Tasks and exercises:
A) Copy from the passage on healthcare vulnerability remediation, starting at "Healthcare organizations (HCOs)" and ending at "many other industries.".
B) Answer these questions using the passage on healthcare vulnerability remediation:
(i) How many US security leaders did Cobalt survey for its report?
(ii) What percentage of discovered bugs were serious flaws?
(iii) Which industry had the shortest median time to resolve serious findings, and how many days was it?
C) Pick up the passage on healthcare vulnerability remediation after its last sentence and continue writing it.

Passage for review:
◆ ◆ ◆

Healthcare organizations (HCOs) are among the slowest at remediating serious vulnerabilities, leaving systems and data exposed for weeks or even months, according to Cobalt.
The penetration testing firm drew on a decade of internal data, as well as a survey of 500 US security leaders, to produce its State of Pentesting in Healthcare 2025 report.
Its analysis covers four key metrics: frequency of serious vulnerabilities, resolution rate, median time to resolve (MTTR) and the half-life of unresolved findings – i.e., the time to resolve 50% or more of findings.
The report placed the sector firmly in the “struggling” quadrant. Although serious flaws are relatively rare, accounting for only 13% of discovered bugs, resolution rates lag many other industries.
Cobalt found that HCOs:
Remediated only 57% of serious findings, ranking the sector 11 of 13 industries, and way behind first-placed transportation (80%)
Had a MTTR for serious findings of 58 days, ranking the sector 10 of 13 industries. Hospitality led with 20 days
Took 244 days to remediate half of all serious findings, ranking HCOs 11 of 13 industries. Transportation was first with 43 days
Cobalt CTO, Gunter Ollmann, warned that HCOs are unwittingly creating a “dangerous window of exposure” by failing to remediate promptly.

◆ ◆ ◆

Source material:

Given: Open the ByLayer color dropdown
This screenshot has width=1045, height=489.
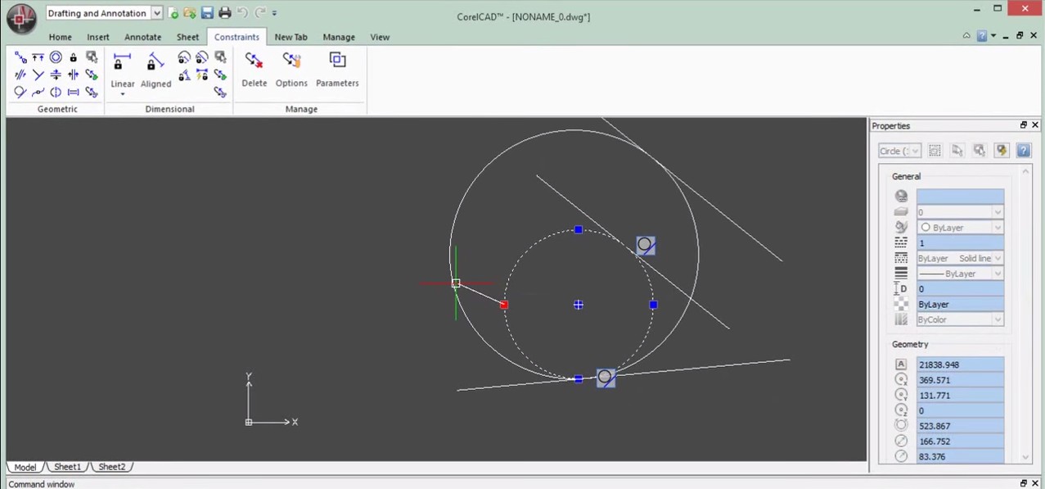Looking at the screenshot, I should (x=998, y=227).
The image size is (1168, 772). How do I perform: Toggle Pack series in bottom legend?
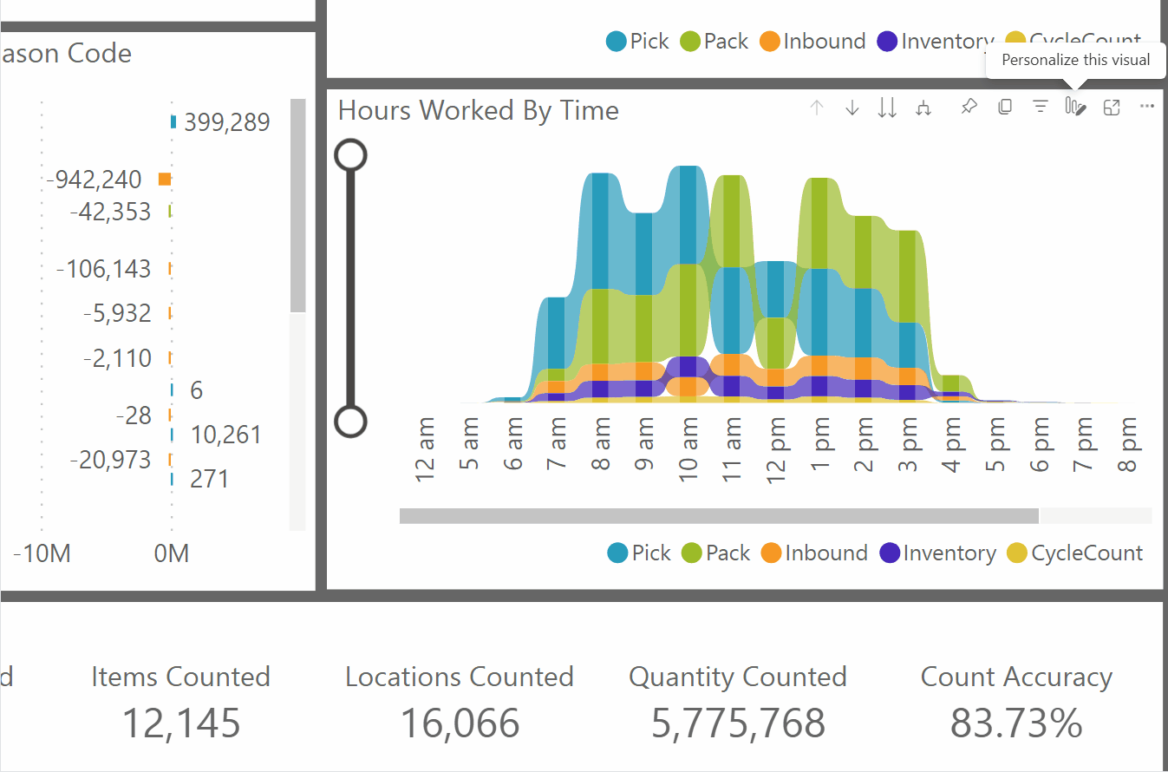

◆ ◆ ◆

Per-task answers:
A)
Healthcare organizations (HCOs) are among the slowest at remediating serious vulnerabilities, leaving systems and data exposed for weeks or even months, according to Cobalt.
The penetration testing firm drew on a decade of internal data, as well as a survey of 500 US security leaders, to produce its State of Pentesting in Healthcare 2025 report.
Its analysis covers four key metrics: frequency of serious vulnerabilities, resolution rate, median time to resolve (MTTR) and the half-life of unresolved findings – i.e., the time to resolve 50% or more of findings.
The report placed the sector firmly in the “struggling” quadrant. Although serious flaws are relatively rare, accounting for only 13% of discovered bugs, resolution rates lag many other industries.

B)
(i) 500
(ii) 13%
(iii) Hospitality, with 20 days

C)
“Our survey data shows that leaders are most worried about genAI and third-party software risk, yet their ability to resolve vulnerabilities lags behind,” he added.
“The takeaway is clear: prevention alone isn’t enough – healthcare must close the remediation gap and address structural barriers like scheduling delays if it wants to safeguard patient trust and maintain compliance.”
Critical Issues Are Being Fixed Fast
The good news is that serious findings in business-critical assets are being addressed quickly by HCOs. The report revealed that 43% resolve these in 1-3 days, and 37% in 4-7 days.
However, this approach may lead to a false sense of security. Cobalt SVP Jason Lamar warned that innocuous-seeming bugs could still have a devastating impact on organizations.
“This focus on SLA-bound fixes can cause other serious, but non-critical, vulnerabilities to linger and contribute to security debt. For example, an unresolved information disclosure vulnerability in a web application could expose to an attacker the server software’s version,” he explained.
“On its own, this doesn’t sound so bad; but armed with this kind information, the attacker could find known vulnerabilities to exploit the software and compromise the application.”
The healthcare sector remains one of the most frequently targeted by data thieves and ransomware actors.
A recent report from Darktrace warned that attacks on the industry intensified in 2024, with exploitation of edge vulnerabilities (36%) the most popular initial access method.